▶ _WHAT THIS TASK INVOLVES_:
Copy every line of the records below that holds the word "computer".

▶ _INPUT DATA_:
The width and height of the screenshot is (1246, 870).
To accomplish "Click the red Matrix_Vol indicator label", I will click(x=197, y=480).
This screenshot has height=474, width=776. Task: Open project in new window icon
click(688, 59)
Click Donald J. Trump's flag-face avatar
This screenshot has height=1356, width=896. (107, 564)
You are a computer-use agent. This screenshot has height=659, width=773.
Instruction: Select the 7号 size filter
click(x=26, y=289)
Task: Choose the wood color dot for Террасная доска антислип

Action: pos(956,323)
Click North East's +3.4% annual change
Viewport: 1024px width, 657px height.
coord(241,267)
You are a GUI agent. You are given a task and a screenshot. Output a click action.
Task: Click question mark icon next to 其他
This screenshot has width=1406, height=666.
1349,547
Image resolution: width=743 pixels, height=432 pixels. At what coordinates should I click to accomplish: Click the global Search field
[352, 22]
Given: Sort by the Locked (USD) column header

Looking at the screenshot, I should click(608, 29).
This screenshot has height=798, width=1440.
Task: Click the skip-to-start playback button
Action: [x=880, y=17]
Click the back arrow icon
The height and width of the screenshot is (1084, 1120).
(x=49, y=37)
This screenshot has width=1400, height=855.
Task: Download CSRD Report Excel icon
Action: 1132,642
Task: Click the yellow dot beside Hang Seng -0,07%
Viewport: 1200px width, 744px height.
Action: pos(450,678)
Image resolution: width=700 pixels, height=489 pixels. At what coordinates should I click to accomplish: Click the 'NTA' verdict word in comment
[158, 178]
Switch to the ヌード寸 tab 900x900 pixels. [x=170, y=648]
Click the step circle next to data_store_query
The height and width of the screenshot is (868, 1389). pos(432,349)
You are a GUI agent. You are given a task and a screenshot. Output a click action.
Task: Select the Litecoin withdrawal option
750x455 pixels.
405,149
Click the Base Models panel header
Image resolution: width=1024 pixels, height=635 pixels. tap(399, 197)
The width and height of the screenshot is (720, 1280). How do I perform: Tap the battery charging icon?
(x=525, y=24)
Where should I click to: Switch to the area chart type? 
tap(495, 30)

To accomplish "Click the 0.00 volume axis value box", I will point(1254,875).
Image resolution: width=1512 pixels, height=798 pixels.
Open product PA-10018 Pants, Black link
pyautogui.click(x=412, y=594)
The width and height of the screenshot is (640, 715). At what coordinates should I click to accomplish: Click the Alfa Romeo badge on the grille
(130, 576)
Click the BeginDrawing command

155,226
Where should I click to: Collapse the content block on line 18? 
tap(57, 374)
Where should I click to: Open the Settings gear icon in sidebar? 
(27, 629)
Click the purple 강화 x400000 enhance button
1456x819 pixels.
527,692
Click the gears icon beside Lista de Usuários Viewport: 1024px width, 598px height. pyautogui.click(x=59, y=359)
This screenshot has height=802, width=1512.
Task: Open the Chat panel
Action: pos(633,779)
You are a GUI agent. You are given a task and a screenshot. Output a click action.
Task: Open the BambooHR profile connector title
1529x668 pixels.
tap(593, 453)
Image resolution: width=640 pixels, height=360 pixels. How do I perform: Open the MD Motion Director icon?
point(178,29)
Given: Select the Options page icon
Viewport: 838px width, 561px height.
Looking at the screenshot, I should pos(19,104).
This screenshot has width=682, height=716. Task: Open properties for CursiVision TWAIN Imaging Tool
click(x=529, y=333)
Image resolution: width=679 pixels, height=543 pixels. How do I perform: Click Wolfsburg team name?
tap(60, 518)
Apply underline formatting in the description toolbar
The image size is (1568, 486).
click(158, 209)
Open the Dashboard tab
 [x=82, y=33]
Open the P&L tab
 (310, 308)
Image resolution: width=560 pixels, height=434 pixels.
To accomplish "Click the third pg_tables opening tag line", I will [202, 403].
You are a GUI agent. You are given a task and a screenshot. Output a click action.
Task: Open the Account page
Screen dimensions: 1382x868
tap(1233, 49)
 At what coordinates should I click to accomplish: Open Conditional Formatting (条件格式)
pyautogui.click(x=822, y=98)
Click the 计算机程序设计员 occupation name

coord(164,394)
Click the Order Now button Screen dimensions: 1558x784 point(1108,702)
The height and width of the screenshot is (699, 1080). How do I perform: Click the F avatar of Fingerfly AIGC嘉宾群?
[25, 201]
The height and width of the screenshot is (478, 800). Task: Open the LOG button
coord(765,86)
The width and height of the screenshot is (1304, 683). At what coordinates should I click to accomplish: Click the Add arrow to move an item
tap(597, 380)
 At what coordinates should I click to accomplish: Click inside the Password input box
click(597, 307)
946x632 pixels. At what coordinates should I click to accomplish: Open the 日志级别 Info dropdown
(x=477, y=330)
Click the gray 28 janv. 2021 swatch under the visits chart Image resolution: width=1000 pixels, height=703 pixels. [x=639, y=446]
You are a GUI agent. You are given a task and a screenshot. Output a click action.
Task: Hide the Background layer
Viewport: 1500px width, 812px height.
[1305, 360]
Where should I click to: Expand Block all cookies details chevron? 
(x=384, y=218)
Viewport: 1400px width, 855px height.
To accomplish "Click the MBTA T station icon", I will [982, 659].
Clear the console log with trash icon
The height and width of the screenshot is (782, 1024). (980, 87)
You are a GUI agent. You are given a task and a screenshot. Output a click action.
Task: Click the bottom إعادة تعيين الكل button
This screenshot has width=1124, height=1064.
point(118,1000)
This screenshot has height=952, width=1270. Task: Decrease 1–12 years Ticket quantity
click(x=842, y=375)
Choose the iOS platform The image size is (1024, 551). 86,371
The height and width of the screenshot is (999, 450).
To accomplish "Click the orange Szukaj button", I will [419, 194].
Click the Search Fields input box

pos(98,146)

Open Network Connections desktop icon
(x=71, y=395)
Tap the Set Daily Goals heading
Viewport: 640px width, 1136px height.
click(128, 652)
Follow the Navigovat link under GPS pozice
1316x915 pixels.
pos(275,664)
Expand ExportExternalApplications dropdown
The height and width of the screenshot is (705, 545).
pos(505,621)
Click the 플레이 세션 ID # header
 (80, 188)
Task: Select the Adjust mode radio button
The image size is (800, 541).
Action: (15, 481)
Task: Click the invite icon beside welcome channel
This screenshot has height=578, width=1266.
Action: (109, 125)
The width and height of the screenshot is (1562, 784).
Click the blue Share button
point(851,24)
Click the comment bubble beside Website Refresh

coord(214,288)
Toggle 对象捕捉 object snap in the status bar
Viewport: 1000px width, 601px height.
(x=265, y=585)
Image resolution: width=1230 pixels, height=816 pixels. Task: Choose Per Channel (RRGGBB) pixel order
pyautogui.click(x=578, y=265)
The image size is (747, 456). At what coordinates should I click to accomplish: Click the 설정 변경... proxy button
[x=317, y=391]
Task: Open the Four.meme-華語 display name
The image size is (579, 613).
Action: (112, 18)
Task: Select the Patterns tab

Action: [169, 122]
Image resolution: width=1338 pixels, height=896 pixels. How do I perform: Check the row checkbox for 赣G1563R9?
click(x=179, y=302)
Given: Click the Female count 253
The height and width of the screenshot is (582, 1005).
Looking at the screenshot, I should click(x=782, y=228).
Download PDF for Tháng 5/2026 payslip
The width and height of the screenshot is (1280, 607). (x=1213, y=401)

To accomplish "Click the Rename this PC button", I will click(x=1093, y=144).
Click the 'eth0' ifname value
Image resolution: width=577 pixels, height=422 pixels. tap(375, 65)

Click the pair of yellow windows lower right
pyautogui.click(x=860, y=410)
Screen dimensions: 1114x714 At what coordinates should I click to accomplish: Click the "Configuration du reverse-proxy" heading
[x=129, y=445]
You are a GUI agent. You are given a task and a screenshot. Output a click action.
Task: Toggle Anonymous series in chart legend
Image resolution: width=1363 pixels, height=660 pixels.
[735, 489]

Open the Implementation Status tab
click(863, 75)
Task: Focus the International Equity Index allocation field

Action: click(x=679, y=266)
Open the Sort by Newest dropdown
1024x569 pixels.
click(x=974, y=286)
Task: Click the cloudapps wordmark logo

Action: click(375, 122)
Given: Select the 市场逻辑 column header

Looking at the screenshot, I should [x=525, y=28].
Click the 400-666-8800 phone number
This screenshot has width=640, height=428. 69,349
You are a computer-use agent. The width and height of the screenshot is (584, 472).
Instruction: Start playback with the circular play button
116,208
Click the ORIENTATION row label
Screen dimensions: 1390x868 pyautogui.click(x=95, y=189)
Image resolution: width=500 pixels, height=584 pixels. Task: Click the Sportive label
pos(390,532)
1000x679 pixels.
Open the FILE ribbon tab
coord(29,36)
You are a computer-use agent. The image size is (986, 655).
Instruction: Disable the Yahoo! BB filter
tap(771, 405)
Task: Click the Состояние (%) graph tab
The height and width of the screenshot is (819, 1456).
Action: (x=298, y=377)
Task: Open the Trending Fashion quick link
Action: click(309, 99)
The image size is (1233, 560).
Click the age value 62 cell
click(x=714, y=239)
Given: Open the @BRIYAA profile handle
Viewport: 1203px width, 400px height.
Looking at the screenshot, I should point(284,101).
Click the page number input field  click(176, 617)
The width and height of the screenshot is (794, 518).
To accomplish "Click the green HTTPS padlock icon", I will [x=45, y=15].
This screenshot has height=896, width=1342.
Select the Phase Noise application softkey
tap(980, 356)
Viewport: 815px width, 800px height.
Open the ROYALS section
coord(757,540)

▶ _RESPONSE AREA_:
You are a computer-use agent. This screenshot has height=659, width=773.
You are a computer-use agent. The width and height of the screenshot is (584, 472).
You are a computer-use agent. The image size is (986, 655).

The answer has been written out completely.